Behind every major retailer, manufacturer, and enterprise is a web of smaller suppliers keeping operations moving. But across the UK, too many of those businesses are being left waiting weeks or even months to get paid.
After years of mounting frustration over delayed invoices and the pressure they place on smaller firms, Britain is preparing its toughest commercial payment reforms in roughly 25 years.
The proposed legislation would introduce stricter rules around invoice settlement, including maximum payment limits and clearer standards for how companies manage invoice approvals and disputes. The objective is to improve cash flow for small businesses, reduce the financial strain cause by late payments, and bring greater transparency to corporate payment practices.
Keeping Cash Flow In-House
The economic stressors of recent years are one of the key reasons businesses delay supplier payments. These external pressures have made cash flow a primary measure of a company’s financial health, leading some enterprises to hold onto funds as long as possible by extending payment timelines.

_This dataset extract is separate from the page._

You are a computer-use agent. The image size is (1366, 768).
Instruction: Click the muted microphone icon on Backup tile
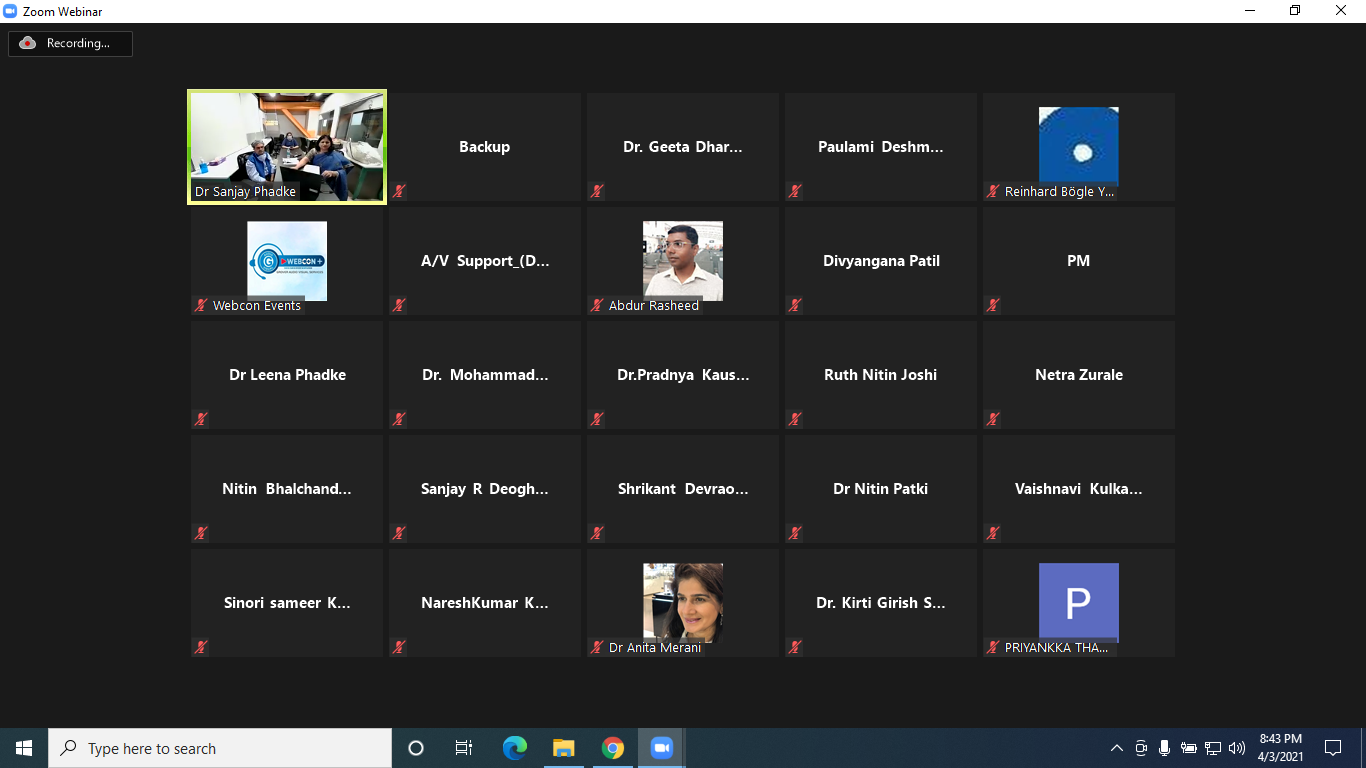coord(399,191)
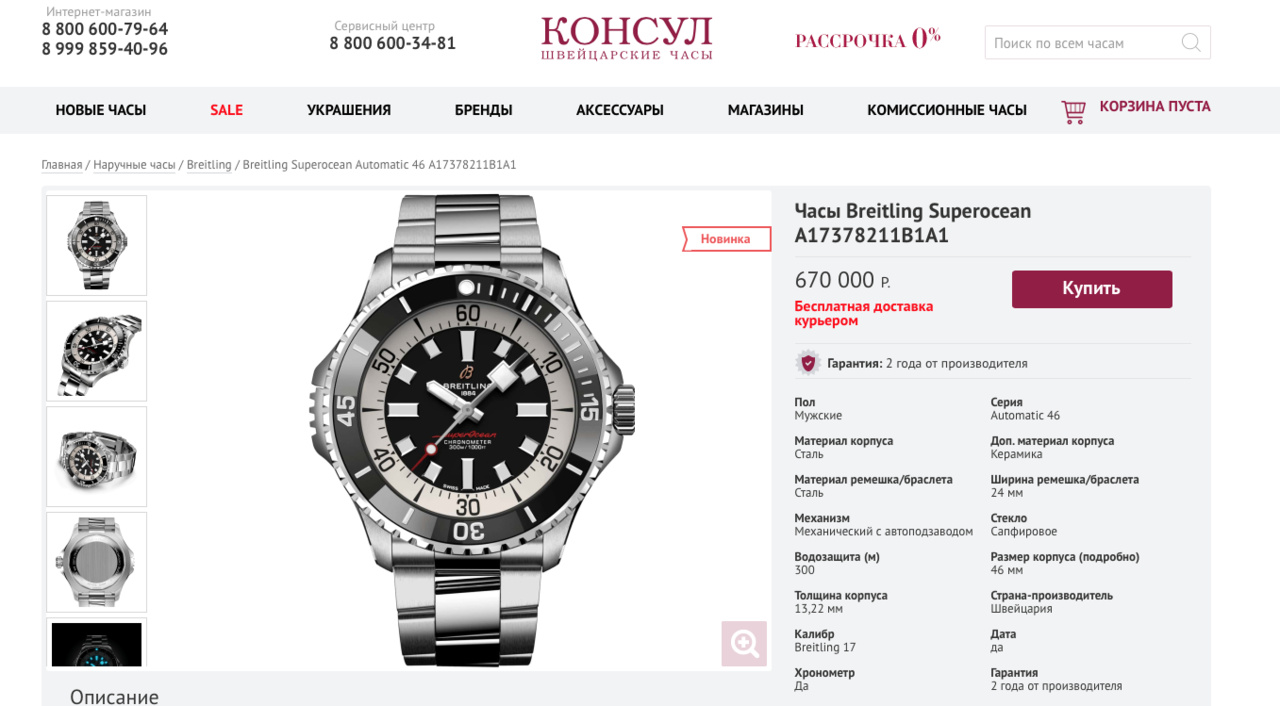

For suppliers, late payments are more than just a month-end headache. Data from UK fintech Funding Circle found that roughly 14,000 British businesses shut down each year due to the effects of delayed B2B payments—equivalent to about 38 closures per day.
Standing in Stark Contrast
These persistent payment delays stand in sharp contrast to the growing adoption of real-time payments. Instant payment rails have gained substantial traction in B2B transactions, in part because real-time settlement provides businesses with greater control over liquidity and working capital.
Under the proposed UK bill, larger companies would not only be expected to pay suppliers on time, but also submit payment performance reports to regulators. The government also plans to make payment histories accessible to suppliers, giving them greater visibility before signing contracts.
What can appear to be short-term payment delays can, over time, create ripple effects throughout the economy—weakening supplier stability, constraining small business growth, and amplifying financial strain across supply chains.
“Slow and late payments are unfailingly one of, and often the single biggest reason, for small businesses to fail,” Hugh Thomas, Lead Commercial and Enterprise Analyst at Javelin Strategy & Research, told PaymentsJournal. “This is true for every developed economy we have data for.”